__EXERCISE PROMPT__
Set down every entry exactly as it was written.

··· MATERIAL PROVIDED

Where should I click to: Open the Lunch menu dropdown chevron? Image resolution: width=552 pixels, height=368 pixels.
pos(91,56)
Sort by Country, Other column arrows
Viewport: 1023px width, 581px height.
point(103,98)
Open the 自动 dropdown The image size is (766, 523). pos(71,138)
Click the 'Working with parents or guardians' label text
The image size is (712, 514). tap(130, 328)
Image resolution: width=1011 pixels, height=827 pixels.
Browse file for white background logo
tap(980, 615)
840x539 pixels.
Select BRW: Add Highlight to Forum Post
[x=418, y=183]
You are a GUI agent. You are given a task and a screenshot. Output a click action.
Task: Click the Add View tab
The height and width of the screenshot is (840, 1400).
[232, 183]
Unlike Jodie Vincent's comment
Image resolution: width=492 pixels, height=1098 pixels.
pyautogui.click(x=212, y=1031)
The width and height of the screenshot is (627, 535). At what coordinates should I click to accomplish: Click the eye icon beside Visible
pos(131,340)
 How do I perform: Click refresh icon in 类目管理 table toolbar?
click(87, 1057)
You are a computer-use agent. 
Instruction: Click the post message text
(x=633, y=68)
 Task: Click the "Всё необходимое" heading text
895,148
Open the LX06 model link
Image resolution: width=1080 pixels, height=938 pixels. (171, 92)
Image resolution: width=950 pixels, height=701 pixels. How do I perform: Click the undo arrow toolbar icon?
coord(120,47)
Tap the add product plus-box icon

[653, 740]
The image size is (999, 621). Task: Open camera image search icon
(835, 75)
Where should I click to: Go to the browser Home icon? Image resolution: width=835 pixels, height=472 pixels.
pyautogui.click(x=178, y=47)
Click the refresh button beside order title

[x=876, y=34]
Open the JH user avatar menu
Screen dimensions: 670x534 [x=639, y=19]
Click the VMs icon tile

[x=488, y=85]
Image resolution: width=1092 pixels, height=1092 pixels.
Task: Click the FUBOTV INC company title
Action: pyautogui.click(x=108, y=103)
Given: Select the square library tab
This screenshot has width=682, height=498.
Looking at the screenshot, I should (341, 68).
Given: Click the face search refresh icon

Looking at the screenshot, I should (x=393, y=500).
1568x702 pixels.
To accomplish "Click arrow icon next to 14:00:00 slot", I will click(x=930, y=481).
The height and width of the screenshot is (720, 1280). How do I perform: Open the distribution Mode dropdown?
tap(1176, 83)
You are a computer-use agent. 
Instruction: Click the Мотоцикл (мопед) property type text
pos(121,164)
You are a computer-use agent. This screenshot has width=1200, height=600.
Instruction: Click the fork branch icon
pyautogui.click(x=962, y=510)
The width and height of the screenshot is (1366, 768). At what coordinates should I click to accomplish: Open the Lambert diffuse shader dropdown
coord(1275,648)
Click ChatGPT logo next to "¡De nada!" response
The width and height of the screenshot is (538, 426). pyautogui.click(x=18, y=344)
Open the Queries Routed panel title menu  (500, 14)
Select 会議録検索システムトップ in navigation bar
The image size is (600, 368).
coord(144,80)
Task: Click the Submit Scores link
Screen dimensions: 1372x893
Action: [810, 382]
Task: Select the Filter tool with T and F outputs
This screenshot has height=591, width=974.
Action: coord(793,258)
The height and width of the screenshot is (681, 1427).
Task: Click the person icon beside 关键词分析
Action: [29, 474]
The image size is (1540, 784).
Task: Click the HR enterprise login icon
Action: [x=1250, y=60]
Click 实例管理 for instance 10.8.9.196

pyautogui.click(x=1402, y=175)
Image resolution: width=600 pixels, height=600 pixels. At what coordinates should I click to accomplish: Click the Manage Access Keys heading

······

__TASK RESULT__
Where should I click to: Open the Lunch menu dropdown chevron? Image resolution: width=552 pixels, height=368 pixels.
pos(91,56)
Sort by Country, Other column arrows
Viewport: 1023px width, 581px height.
point(103,98)
Open the 自动 dropdown The image size is (766, 523). pos(71,138)
Click the 'Working with parents or guardians' label text
The image size is (712, 514). tap(130, 328)
Image resolution: width=1011 pixels, height=827 pixels.
Browse file for white background logo
tap(980, 615)
840x539 pixels.
Select BRW: Add Highlight to Forum Post
[x=418, y=183]
You are a GUI agent. You are given a task and a screenshot. Output a click action.
Task: Click the Add View tab
The height and width of the screenshot is (840, 1400).
[232, 183]
Unlike Jodie Vincent's comment
Image resolution: width=492 pixels, height=1098 pixels.
pyautogui.click(x=212, y=1031)
The width and height of the screenshot is (627, 535). At what coordinates should I click to accomplish: Click the eye icon beside Visible
pos(131,340)
 How do I perform: Click refresh icon in 类目管理 table toolbar?
click(87, 1057)
You are a computer-use agent. 
Instruction: Click the post message text
(x=633, y=68)
 Task: Click the "Всё необходимое" heading text
895,148
Open the LX06 model link
Image resolution: width=1080 pixels, height=938 pixels. (171, 92)
Image resolution: width=950 pixels, height=701 pixels. How do I perform: Click the undo arrow toolbar icon?
coord(120,47)
Tap the add product plus-box icon

[653, 740]
The image size is (999, 621). Task: Open camera image search icon
(835, 75)
Where should I click to: Go to the browser Home icon? Image resolution: width=835 pixels, height=472 pixels.
pyautogui.click(x=178, y=47)
Click the refresh button beside order title

[x=876, y=34]
Open the JH user avatar menu
Screen dimensions: 670x534 [x=639, y=19]
Click the VMs icon tile

[x=488, y=85]
Image resolution: width=1092 pixels, height=1092 pixels.
Task: Click the FUBOTV INC company title
Action: pyautogui.click(x=108, y=103)
Given: Select the square library tab
This screenshot has width=682, height=498.
Looking at the screenshot, I should (341, 68).
Given: Click the face search refresh icon

Looking at the screenshot, I should (x=393, y=500).
1568x702 pixels.
To accomplish "Click arrow icon next to 14:00:00 slot", I will click(x=930, y=481).
The height and width of the screenshot is (720, 1280). How do I perform: Open the distribution Mode dropdown?
tap(1176, 83)
You are a computer-use agent. 
Instruction: Click the Мотоцикл (мопед) property type text
pos(121,164)
You are a computer-use agent. This screenshot has width=1200, height=600.
Instruction: Click the fork branch icon
pyautogui.click(x=962, y=510)
The width and height of the screenshot is (1366, 768). At what coordinates should I click to accomplish: Open the Lambert diffuse shader dropdown
coord(1275,648)
Click ChatGPT logo next to "¡De nada!" response
The width and height of the screenshot is (538, 426). pyautogui.click(x=18, y=344)
Open the Queries Routed panel title menu  (500, 14)
Select 会議録検索システムトップ in navigation bar
The image size is (600, 368).
coord(144,80)
Task: Click the Submit Scores link
Screen dimensions: 1372x893
Action: [810, 382]
Task: Select the Filter tool with T and F outputs
This screenshot has height=591, width=974.
Action: coord(793,258)
The height and width of the screenshot is (681, 1427).
Task: Click the person icon beside 关键词分析
Action: [29, 474]
The image size is (1540, 784).
Task: Click the HR enterprise login icon
Action: [x=1250, y=60]
Click 实例管理 for instance 10.8.9.196

pyautogui.click(x=1402, y=175)
Image resolution: width=600 pixels, height=600 pixels. At what coordinates should I click to accomplish: Click the Manage Access Keys heading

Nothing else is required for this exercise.